La luz crepuscular se fue adueñando
del cielo, como si cerrase los parpados de frío, negándose a ver lo que
sucedería. Aun así, el osado e intrépido capitán escudriñaba el horizonte
henchido de orgullo, desafiando a la oscuridad, al diablo y a la muerte. Había
navegado surcando los siete mares con su Princesa,
un hermoso galeón de cuarenta metros de eslora, desde hacía años.
Filipinas, India, Chile, Perú, no
había huracán en el vasto océano que estremeciese al navío. Su confianza era
tal, que la proa cortaba las olas atravesándolas como si fuese una espada
hundiéndose en la carne del enemigo. El capitán despreciaba la tierra, se
sentía invencible, dueño del mundo y a su vez libre de todo.

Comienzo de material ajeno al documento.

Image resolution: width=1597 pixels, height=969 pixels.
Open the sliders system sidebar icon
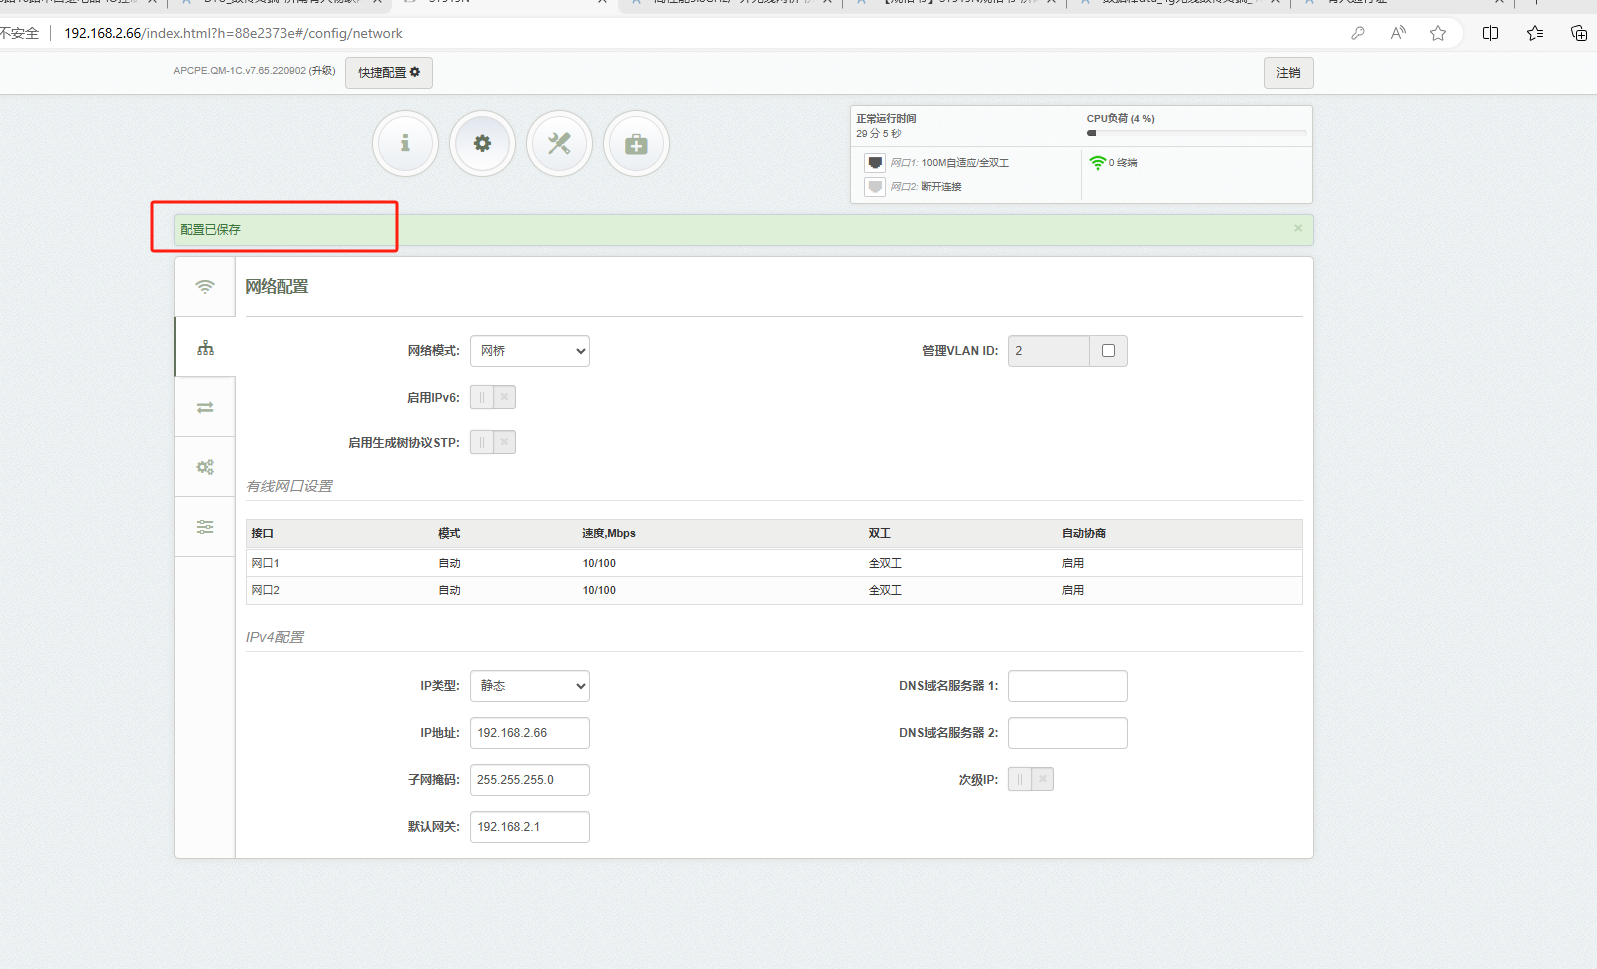pyautogui.click(x=205, y=527)
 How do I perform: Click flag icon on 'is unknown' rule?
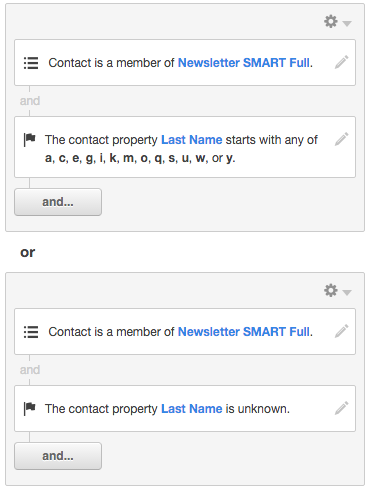pos(30,408)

No deseaba nada, navegar
era lo único que hacía de esta vida algo por lo que seguir luchando.
El mar estaba de su parte, ¿quién
se hubiese atrevido a desviar el rumbo del anciano y testarudo capitán que
recupera la juventud en su mirada, acariciando la madera, sosteniendo el timón
con firmeza, corriendo la espuma y la sal por sus venas? ¿Por qué nadie
escribió sobre ellos?
A bordo de aquella majestuosa nave,
el capitán había descubierto los rincones más bellos del planeta, los
amaneceres más dulces y los atardeceres más apasionados. Pero una tarde llena
de inquietud, el ocaso se deslizó en la penumbra y desató una lágrima amarga.

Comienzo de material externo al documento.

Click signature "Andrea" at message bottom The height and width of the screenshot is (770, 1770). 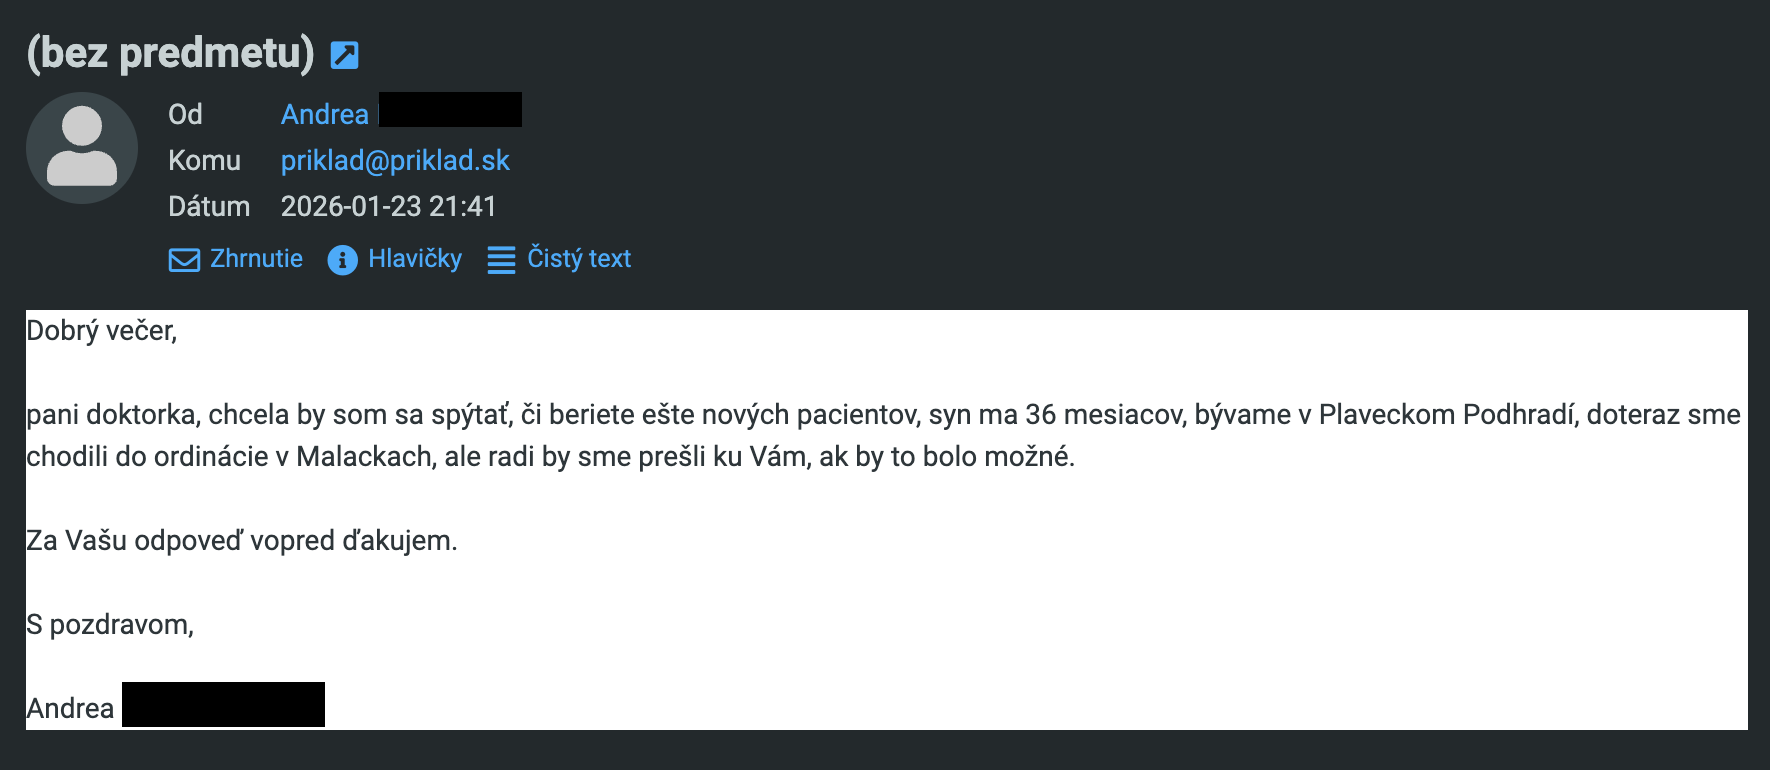(70, 708)
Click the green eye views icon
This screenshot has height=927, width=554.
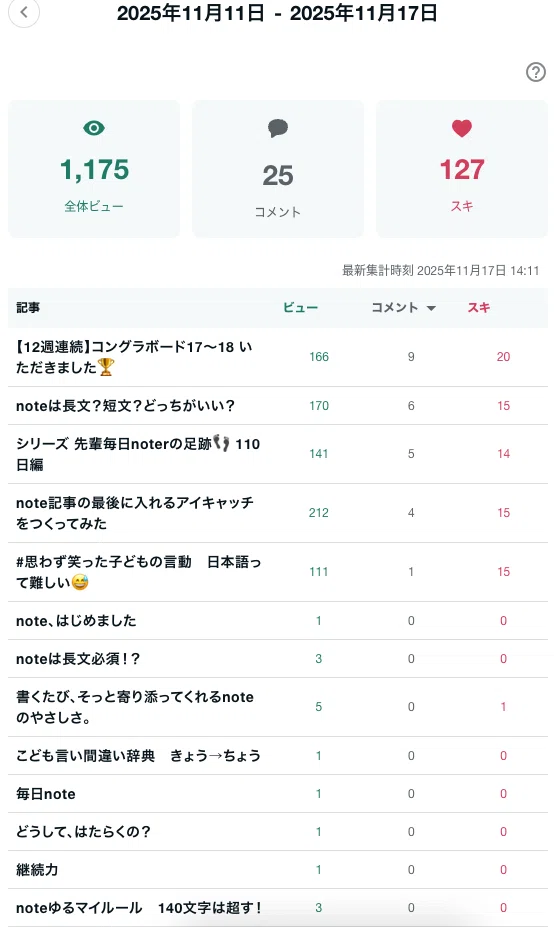click(94, 128)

El capitán aferrándose a su Princesa
miró a los cielos, las nubes se retorcían sobre ellos, grises y negras, como si
estuviesen cargadas de ira. Se hizo el silencio, no se escuchó ni el murmullo
del oleaje, ni el graznido de las gaviotas. De pronto, la lluvia se precipitó
sobre ellos como un enjambre de flechas, el viento embistió con toda su furia y
el mar intentó devorarlos.
El capitán contemplaba confuso
aquellas olas monstruosas que se alzaban echando espuma por la boca y trataban
de hacer añicos lo que más amaba. Sus manos cuarteadas por las inclemencias del
tiempo se aferraban al timón con todas sus fuerzas, como si al soltarlo pudiese
perderla para siempre. Apenas lograba abrir un resquicio de ojos enrojecidos
por la angustia y la sal. La fuerza del océano era tal, que aquel timón que en
tantas ocasiones le había guiado, dejó de responder, era ingobernable, estaba
perdido.
¡¡¡BROOOM!!!
Un golpe seco le hizo casi caer por
la borda desde la encastillada popa. Se quedó inmóvil, tendido sobre cubierta,
abandonando cualquier atisbo de esperanza. Sin duda Dios le castigaba, ¿quién
osaba sentirse invencible ante Él? La rabia y la desesperación lo dejaron
extenuado, y una lágrima, que no pudo apreciarse entre la lluvia infinita,
resbaló sobre su mejilla.
Despertó, algo conmocionado pero
con fuerzas suficientes para lograr levantarse. La tormenta había cesado y el
cielo clareaba despacio. Princesa había
encallado contra un arrecife, pero seguía a flote. El capitán tragó saliva con
dificultad, tratando comprender por qué seguía vivo. Por primera vez en
muchísimos años sintió la soledad más oscura, se pasó las agrietadas manos por
un rostro desencajado que no reconoció. ¿Dónde
estoy? se preguntó. Buscando en sí mismo al bravo capitán que se había
disipado junto con la tormenta.
Recordó aquellos días en los que
navegaba persiguiendo amaneceres, en los que la quilla arañaba la curvatura
como el amante desenfrenado, dejando tras de sí una estela de imposibles. La
recordó con nostalgia, con la gratitud de quien te ofrece una vida, y la rabia
de quien te la arrebata.
La pleamar y una suave brisa,
ayudaron a Princesa a salir de los
incisivos del arrecife. El navío se enderezó y reanudó la marcha rumbo al Sur.
Pero el capitán titubeó, miró con desconfianza a babor y estribor, clavó sus
ojos en el cielo preguntándose:
¿Resistirá la travesía?
¿Volverá a por mí?
¿Podremos soportar una nueva tormenta, o esta vez acabaré en las
profundidades?
Eran preguntas sin respuesta. Sólo
el océano conoce qué está por llegar.
La mano del capitán asió de nuevo
el timón, con la firmeza del que está dispuesto a morir en combate. Sintió
aquella madera desgastada y sin barniz, y dejándose llevar por la inconsciencia
de un enamorado, clavó su mirada en el horizonte.